ИСХОДНЫЙ ТЕКСТ -

В противоречии со своими патриархальными взглядами, отраженными в произведениях: «Один день Ивана Денисовича», «Матренин двор» и др., Солженицын написал два рассказа, напечатанных в журнале «Новый мир» в № 1 и № 7 за 1963 год: «Случай на станции Кречетовка» и «Для пользы дела». В рассказе «Случай на станции Кречетовка» Солженицын показал драму советской молодежи, изуродованной марксистской идеологией. Фактически он с большой художественной силой показал то, что было в действительности и чего сам Солженицын не смог понять до сих пор.
Привожу отрывок из статьи моей дочери Е. Абрамович «Читая Солженицына», написанной в 1964 г., но не опубликованной: «Поколение 1930-х годов сочетало в себе веру в чистоту, высокую цель революции с мучительным переживанием действительности — трагедии, проходившей перед его глазами, и им не понятой.
Действительно, в молодежи тридцатых годов не было раздвоенности, опустошенности, безверия. Она шла следом за отцами с той же верой и твердостью, хотя обстановка уже коренным образом изменилась, и вокруг нее происходила одна из самых страшных трагедий.

ИМЕЮЩИЕСЯ ДАННЫЕ -
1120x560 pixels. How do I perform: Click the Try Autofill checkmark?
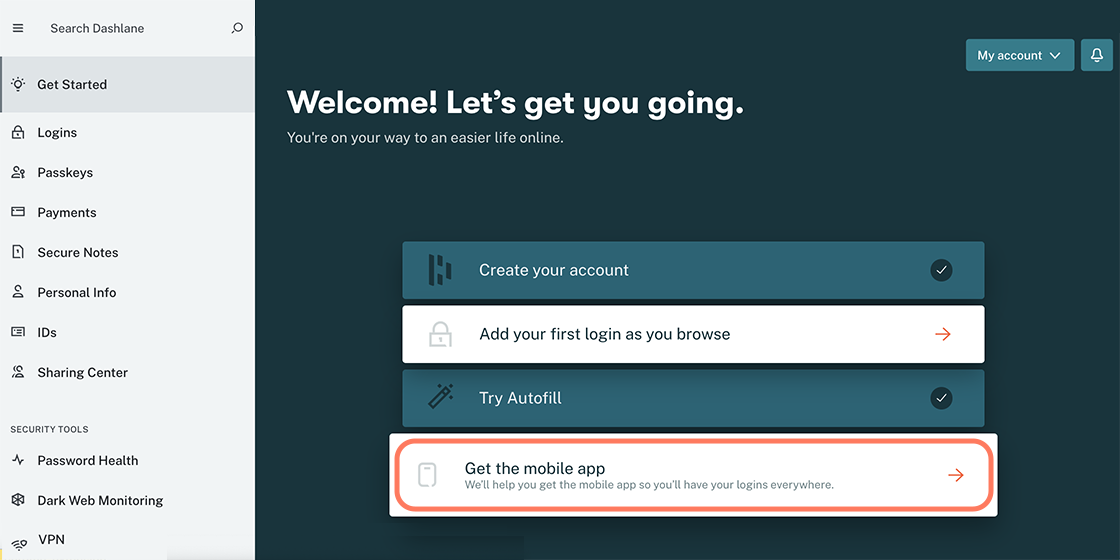[x=941, y=398]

ЗАДАНИЕ 1 - Перепишите из текста о рассказах Солженицына всё от слов «Действительно, в молодежи» и дальше вниз до слов «самых страшных трагедий.».
ЗАДАНИЕ 2 -
Ответьте по тексту о рассказах Солженицына на вопросы:
(a) В каком журнале и в каком году были напечатаны два названных рассказа?
(b) Как называется статья Е. Абрамович и в каком году она написана?
(c) Чего, согласно тексту, не было в молодежи тридцатых годов?
ЗАДАНИЕ 3 - Напишите продолжение текста о рассказах Солженицына, начиная сразу после последнего приведенного предложения.
Данные никак не связаны с текстом о рассказах Солженицына.

ПОЛЕ ОТВЕТА 1 -
Действительно, в молодежи тридцатых годов не было раздвоенности, опустошенности, безверия. Она шла следом за отцами с той же верой и твердостью, хотя обстановка уже коренным образом изменилась, и вокруг нее происходила одна из самых страшных трагедий.

ПОЛЕ ОТВЕТА 2 -
(a) В журнале «Новый мир», в 1963 году (№ 1 и № 7).
(b) «Читая Солженицына», написана в 1964 году.
(c) Раздвоенности, опустошенности, безверия.

ПОЛЕ ОТВЕТА 3 -
Величайшим следствием революции было то, что она разрушила стену, отделяющую человека от мира. Человек ощутил себя частью всего человечества. Счастье человечества стало потребностью души.
Маркс неопровержимо доказал, что грядущие равенство и свобода неизбежны и близки, еще один последний, решительный… Но это никоим образом не означало отказа от личности, от творчества. Наоборот, только теперь, сбросив тесную кожуру своего мирка, человек узнал то, что раньше было доступно гениям — радость творчества. Он обретал, а не терял. Вот в этом и было все дело. Обретал мысли. Горизонт. Масштаб. Силы. Серый солдат империалистической бойни, плясавший под пулями на окопе от переизбытка неведомых ему самому сил, открывал, что он может командовать дивизией, бить ученых генералов: он открыл в себе необычные, неожиданные силы, узнал, что он может все — даже «в мировом масштабе». Открыв мир, он открыл себя. И в этом также было величайшее следствие революции.
Сталин сумел использовать взлет революционного самоотречения, доведя чувства и представления, рожденные революцией, до той крайности, до той точки, где они превращались в свою противоположность.
Все, что происходило только потому, что оно происходило в советской стране, стало объявляться исторической необходимостью, не подлежало обсуждению: в нашей жизни не могло быть ошибок.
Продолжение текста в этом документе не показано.